Task prompt: From the text on Deaf patients and hospital care, copy out word for word the passage starting with "Video Remote Interpreting" and going on through "a cheaper substitute.".

Text provided:
------------------------

Video Remote Interpreting (VRI) should never be used for emergency situations such as childbirth or trauma. VRI is acceptable at front desks and in non-emergency situations, to tide a Deaf patient over until the interpreter arrives, but should not be used as a cheaper substitute.
Equal access in scheduling—no more unreasonable delays in scheduling appointments. Instead of delaying booking a Deaf person’s appointment until the first available interpreter comes in—a delay that can run into several weeks or months—book the Deaf patient first, then book the interpreter. Hearing patients do not have to wait for the next available interpreter. Deaf patients deserve scheduling equality.
Hospitals serving smaller populations should not feel compelled to hire deaf social workers. If the situation warrants, and if the local Deaf community requests, the hospital can appoint a Deaf social worker or have one on call.
The euphemism hearing-impaired should be removed from circulation and replaced with Deaf and hard-of-hearing. We request that all hospitals, clinics, EMT companies, and providers of medical services incorporate this into their training as a part of basic awareness and communication policies. We request that hearing-impaired be removed from official Websites, departmental communications, patient-information leaflets, guidelines, and memos. Staff dealing with Deaf patients should not write hearing-impaired on their records, but Deaf. Hearing-impaired is a judgmental term that incorporates negative framing, categorizing deaf people in terms of malfunctioning or broken auditory machinery. Deaf is a neutral and accurate term.
No hospital, clinic, or medical-service provider should ever use the terms deaf-mute or deaf-and-dumb. Ever. The same goes for euphemisms such as hearing-challenged.
In larger hospitals serving communities with large Deaf populations, we ask that they hire Deaf social workers to evaluate the situations and needs of Deaf patients. The Deaf social worker can function as a liaison between the Deaf patient and hospital to prevent disastrous misunderstandings and miscommunication, can evaluate the patient’s communication skills and linguistic preferences (e.g., if s/he feels most comfortable with a Certified Deaf Interpreter working in tandem with a regular interpreter), and can enable the hospital to get a clear idea of his or her wishes, such as a Do Not Resuscitate order.

------------------------

Exercise data:
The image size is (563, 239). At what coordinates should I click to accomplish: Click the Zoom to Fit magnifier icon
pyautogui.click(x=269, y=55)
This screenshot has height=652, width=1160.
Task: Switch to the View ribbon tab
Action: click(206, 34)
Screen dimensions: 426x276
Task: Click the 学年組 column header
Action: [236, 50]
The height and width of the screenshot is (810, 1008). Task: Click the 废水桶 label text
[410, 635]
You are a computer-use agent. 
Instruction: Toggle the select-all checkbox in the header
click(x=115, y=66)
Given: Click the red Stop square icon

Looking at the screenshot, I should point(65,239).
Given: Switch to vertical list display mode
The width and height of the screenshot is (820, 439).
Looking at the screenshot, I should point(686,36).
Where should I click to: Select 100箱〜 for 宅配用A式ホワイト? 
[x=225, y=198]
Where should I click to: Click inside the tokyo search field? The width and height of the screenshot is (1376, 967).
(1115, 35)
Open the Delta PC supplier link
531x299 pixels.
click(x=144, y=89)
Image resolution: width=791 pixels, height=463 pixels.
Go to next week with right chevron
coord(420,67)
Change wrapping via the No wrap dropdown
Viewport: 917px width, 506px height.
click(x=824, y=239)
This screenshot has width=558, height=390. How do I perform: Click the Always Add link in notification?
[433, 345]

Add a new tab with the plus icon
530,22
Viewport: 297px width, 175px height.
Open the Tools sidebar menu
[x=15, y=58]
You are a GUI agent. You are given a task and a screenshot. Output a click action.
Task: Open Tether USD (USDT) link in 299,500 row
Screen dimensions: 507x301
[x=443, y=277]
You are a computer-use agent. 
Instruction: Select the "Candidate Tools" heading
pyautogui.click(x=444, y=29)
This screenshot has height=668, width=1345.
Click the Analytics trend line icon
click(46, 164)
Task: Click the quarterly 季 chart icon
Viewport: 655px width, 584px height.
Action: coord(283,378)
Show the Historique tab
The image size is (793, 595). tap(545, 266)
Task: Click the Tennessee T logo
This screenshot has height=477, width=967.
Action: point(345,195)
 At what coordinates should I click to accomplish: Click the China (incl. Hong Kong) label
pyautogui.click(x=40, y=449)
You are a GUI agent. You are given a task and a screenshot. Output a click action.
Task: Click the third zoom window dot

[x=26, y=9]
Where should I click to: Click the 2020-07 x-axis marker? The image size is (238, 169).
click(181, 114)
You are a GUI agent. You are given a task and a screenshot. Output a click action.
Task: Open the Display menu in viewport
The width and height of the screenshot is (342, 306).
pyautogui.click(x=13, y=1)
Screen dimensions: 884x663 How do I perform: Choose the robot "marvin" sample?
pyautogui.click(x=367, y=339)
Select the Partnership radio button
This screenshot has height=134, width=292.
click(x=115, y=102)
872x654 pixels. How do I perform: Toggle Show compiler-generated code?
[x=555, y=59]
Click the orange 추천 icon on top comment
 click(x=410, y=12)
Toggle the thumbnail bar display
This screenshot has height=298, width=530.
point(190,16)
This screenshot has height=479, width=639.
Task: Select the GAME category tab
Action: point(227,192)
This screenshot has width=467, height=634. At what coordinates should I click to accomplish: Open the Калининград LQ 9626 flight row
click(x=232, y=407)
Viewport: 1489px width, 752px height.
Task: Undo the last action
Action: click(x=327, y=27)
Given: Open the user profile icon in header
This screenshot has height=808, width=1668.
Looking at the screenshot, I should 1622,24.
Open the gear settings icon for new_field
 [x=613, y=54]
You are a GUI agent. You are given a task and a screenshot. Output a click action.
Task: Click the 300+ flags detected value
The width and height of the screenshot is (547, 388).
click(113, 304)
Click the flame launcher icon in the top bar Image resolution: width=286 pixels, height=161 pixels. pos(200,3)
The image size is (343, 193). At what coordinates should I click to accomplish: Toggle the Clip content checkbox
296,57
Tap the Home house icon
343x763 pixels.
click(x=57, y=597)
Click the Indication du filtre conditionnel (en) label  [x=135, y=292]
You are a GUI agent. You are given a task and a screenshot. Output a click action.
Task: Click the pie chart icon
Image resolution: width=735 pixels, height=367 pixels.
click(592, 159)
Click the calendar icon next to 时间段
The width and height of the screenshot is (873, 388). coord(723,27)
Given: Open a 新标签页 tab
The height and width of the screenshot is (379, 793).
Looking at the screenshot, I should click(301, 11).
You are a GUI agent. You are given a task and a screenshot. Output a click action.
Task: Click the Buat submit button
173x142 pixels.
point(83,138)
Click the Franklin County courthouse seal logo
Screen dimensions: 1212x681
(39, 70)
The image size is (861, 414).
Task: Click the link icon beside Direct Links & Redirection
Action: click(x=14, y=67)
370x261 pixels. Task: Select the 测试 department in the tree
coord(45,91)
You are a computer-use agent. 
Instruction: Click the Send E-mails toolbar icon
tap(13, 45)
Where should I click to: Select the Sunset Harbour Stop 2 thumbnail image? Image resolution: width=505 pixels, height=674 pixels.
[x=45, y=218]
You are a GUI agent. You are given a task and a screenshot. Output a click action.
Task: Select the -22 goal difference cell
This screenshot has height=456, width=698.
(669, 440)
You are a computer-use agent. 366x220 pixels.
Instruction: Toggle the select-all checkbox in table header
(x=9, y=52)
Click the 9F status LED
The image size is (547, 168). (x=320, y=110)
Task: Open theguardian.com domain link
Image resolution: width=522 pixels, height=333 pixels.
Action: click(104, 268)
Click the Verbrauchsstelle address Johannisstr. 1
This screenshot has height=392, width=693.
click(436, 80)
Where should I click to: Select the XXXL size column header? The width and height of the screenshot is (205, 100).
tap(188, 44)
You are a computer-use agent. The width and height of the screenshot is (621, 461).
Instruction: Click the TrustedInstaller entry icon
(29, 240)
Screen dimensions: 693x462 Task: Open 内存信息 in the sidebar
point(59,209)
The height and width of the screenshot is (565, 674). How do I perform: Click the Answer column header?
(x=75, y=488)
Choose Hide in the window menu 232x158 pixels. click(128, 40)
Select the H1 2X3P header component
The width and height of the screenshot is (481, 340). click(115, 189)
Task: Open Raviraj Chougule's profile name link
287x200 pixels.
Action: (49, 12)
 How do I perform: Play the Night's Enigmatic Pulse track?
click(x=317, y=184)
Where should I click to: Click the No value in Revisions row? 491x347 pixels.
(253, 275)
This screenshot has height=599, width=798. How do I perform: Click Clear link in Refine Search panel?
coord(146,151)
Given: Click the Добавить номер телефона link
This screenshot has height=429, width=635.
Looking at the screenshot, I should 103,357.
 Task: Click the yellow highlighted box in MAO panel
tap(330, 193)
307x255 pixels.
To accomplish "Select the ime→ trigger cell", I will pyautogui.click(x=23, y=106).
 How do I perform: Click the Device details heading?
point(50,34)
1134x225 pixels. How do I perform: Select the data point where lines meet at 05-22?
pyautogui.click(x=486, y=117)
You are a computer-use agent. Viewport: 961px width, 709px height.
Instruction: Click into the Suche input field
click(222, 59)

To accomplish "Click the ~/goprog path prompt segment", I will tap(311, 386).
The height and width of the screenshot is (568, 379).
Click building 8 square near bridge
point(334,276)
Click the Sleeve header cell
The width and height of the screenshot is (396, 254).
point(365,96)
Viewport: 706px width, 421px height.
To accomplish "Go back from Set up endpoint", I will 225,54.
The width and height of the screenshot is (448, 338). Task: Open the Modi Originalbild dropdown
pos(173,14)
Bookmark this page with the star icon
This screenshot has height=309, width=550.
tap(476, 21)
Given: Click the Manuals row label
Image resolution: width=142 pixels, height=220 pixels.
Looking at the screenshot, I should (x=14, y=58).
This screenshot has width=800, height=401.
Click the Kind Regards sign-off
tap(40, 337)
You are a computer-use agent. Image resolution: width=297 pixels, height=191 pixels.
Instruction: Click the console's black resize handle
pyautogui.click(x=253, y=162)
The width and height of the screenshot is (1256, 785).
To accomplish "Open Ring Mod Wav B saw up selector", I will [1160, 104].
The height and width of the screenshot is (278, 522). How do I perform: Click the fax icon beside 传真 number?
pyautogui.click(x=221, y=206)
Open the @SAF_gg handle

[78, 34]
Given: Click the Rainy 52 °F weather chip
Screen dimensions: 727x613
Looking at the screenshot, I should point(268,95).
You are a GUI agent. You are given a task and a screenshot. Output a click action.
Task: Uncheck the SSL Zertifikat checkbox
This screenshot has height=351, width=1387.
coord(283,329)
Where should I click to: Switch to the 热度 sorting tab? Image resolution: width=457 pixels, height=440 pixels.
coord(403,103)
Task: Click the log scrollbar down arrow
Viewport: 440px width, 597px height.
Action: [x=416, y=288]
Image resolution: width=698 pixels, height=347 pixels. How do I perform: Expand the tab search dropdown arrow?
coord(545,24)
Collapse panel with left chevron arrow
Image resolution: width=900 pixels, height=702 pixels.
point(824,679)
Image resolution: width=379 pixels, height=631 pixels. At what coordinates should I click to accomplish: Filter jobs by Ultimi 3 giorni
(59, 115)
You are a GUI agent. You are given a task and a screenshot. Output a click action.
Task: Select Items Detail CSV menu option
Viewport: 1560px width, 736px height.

------------------------

Written response:
Video Remote Interpreting (VRI) should never be used for emergency situations such as childbirth or trauma. VRI is acceptable at front desks and in non-emergency situations, to tide a Deaf patient over until the interpreter arrives, but should not be used as a cheaper substitute.